#### [Records provided]
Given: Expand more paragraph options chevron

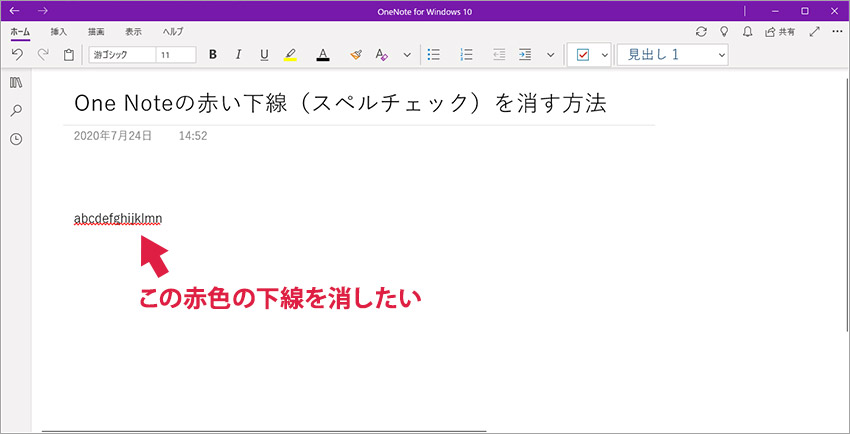Looking at the screenshot, I should coord(550,55).
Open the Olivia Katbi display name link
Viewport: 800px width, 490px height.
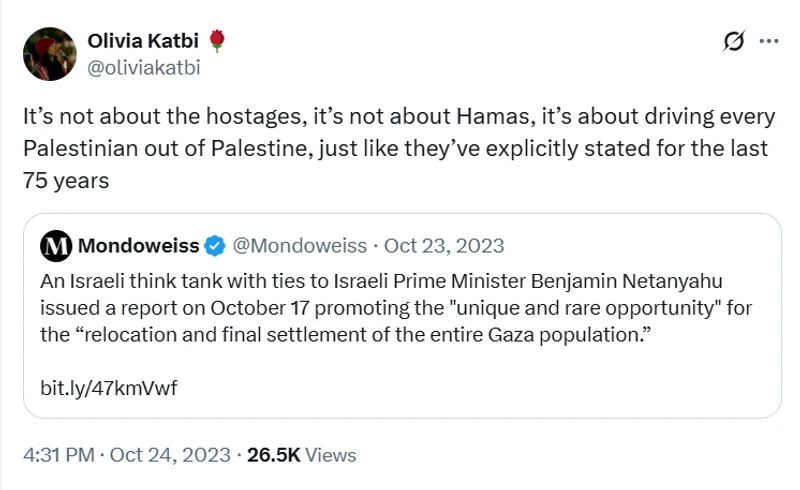click(x=145, y=41)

#### [Exercise instructions]
Copy verbatim the span that opens at the line with "Open the Olivia Katbi display name link" and closes at the final line of the listing. Do not carry over any pictures.

#### [Written response]
Open the Olivia Katbi display name link
Viewport: 800px width, 490px height.
click(x=145, y=41)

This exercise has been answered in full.